How to Make a Better Impression With Your Business Plan

After writing your business plan, the next step is to start presenting it. You might be presenting it to prospective investors as a way to attract more funding. You might be using it to get approved for a loan, if your bank needs to learn more about how your business will work. You may also need to present it to partners, or prospective clients, to win them over if the business hasn’t yet been established.

Obviously, the best way to make a good impression with your business plan is to write a comprehensively researched one. You’ll need to cover major areas including the logistics of your business, your market opportunities, your potential competitors, and your financial growth over time. But beyond that, you should be using secondary tactics to make sure your information hits investors and interested parties the right way.

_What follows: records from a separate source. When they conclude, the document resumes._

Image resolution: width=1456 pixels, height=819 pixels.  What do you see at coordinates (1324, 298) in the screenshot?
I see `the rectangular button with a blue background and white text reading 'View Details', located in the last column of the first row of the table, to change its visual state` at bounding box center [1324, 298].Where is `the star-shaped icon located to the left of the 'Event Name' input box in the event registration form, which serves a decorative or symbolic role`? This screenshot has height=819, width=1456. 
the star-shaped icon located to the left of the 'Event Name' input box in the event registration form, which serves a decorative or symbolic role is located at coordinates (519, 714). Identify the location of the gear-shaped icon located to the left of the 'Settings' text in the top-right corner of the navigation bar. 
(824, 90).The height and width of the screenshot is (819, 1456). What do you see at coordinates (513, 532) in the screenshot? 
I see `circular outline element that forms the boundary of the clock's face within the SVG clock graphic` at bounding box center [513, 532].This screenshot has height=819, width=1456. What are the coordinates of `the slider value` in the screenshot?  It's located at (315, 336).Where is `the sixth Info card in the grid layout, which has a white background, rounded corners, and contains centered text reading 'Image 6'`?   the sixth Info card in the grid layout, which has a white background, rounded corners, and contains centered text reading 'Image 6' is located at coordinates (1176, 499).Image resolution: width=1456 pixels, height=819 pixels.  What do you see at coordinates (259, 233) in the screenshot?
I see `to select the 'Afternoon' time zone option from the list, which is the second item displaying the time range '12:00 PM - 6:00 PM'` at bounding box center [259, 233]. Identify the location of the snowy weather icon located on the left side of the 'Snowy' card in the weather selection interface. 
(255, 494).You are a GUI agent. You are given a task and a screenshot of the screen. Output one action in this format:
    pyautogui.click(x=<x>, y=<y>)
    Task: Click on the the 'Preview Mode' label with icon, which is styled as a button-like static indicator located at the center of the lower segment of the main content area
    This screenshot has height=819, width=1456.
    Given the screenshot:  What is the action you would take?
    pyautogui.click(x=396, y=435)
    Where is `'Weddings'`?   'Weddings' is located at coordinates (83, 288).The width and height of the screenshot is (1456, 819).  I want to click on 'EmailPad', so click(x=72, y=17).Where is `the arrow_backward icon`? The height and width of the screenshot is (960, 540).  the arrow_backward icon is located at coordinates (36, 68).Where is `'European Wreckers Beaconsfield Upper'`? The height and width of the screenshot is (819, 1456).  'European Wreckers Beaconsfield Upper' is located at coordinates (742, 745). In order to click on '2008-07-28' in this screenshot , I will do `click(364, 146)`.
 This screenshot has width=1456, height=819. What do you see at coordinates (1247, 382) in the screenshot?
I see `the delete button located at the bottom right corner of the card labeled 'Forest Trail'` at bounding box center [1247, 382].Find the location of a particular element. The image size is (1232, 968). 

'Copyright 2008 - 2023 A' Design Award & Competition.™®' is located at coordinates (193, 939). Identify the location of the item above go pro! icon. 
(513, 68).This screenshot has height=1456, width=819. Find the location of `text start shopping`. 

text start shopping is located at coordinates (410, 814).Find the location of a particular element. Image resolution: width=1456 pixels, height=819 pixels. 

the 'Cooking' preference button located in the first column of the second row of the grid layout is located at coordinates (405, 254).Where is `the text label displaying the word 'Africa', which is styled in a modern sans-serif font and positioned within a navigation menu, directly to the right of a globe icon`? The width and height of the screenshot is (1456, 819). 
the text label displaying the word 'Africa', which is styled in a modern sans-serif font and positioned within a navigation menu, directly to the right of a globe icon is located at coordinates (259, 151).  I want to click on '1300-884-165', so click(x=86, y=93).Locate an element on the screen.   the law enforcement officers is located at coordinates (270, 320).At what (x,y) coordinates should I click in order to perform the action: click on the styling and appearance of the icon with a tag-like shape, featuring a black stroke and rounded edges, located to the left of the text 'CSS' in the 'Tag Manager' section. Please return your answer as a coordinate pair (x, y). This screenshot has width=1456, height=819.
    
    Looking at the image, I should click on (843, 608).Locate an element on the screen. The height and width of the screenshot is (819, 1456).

Get Your Plan Professionally Bound

Before your recipient starts reviewing your business plan, they’re going to judge it based on how it looks. If it seems like you printed it out this morning in a hurry, with a crooked staple haphazardly in the corner, they’re going to assume you didn’t put much work in it. But if you have a high-quality paper stock, good ink, and a professional binding (like perfect binding), your investors will think more highly of your efforts. It costs a little bit extra, but it’s worth it to make sure you’re taken seriously before your business plan is even cracked open.

Present Data With Visuals

Your business plan should be stacked with data. You should be thoroughly analyzing current market conditions, breaking down the interest and numbers of different demographics, and of course, you should be covering the financials in extreme detail.  The problem is, even math nerds find it hard to pay attention to raw numbers for too long. On some level, they don’t make sense unless they’re presented in an intuitive, digestible format—and that’s where data visuals come into play. Presenting your financial analyses with graphs and charts makes them more interesting and easier to understand—plus you’ll have the opportunity to present them in a format that slightly skews perceptions in your favor.

Include Both High-Level and Detailed Sections

Because some investors will want to dig into the gritty details of your business plan, it’s important to have dense sections filled with those details. However, most professionals won’t have time to wade through every last word of your writing. Accordingly, it’s also important to have high-level recaps of those detailed sections, so people can get the gist of your writing, or remind themselves of the main point of each section when flipping back through it.

The easiest way to do this is to write each section in detail, then go back and write a 2-3 sentence summary above each section.

Deliver With Confidence

People will be more likely to believe in your business plan if you deliver it personally with confidence. You won’t always have the opportunity to walk your readers through the document; sometimes, they’ll be left to read it on their own. But if you get the chance to present your key information, it’s important to speak assertively, and with poise. Familiarize yourself with the details of your plan, and rehearse your explanations before you go into the meeting. While you’re at it, make sure your posture and body language are in line with your confident persona.

Proactively Address Key Questions

Investors aren’t impressed by business plans that suggest the business has no weaknesses; in fact, it’s usually a sign that the entrepreneur hasn’t done enough research since all businesses have weaknesses. Instead, prepare for some of the toughest questions your audience will be asking, and proactively address them. For example, you could include a section in your business plan covering your biggest challenges or most significant unresolved points, or you could take notes in preparation for a live Q&A with your audience.

Play to Your Audience

Finally, consider creating different versions of your business plan for each audience you present to. For example, if you’re trying to get a loan for your business, the financial data will probably be the most important, but if you’re pitching to a prospective client, you’ll want to play up the problems your business intends to solve. These separate versions will help you win greater favor within each respective group.  If you follow these strategies, you can ensure your business plan will have the highest likelihood of making a good impression with your intended audience. You don’t need to follow all of these strategies, necessarily, but they can give a massive boost to almost any plan—so long as your core content is strong.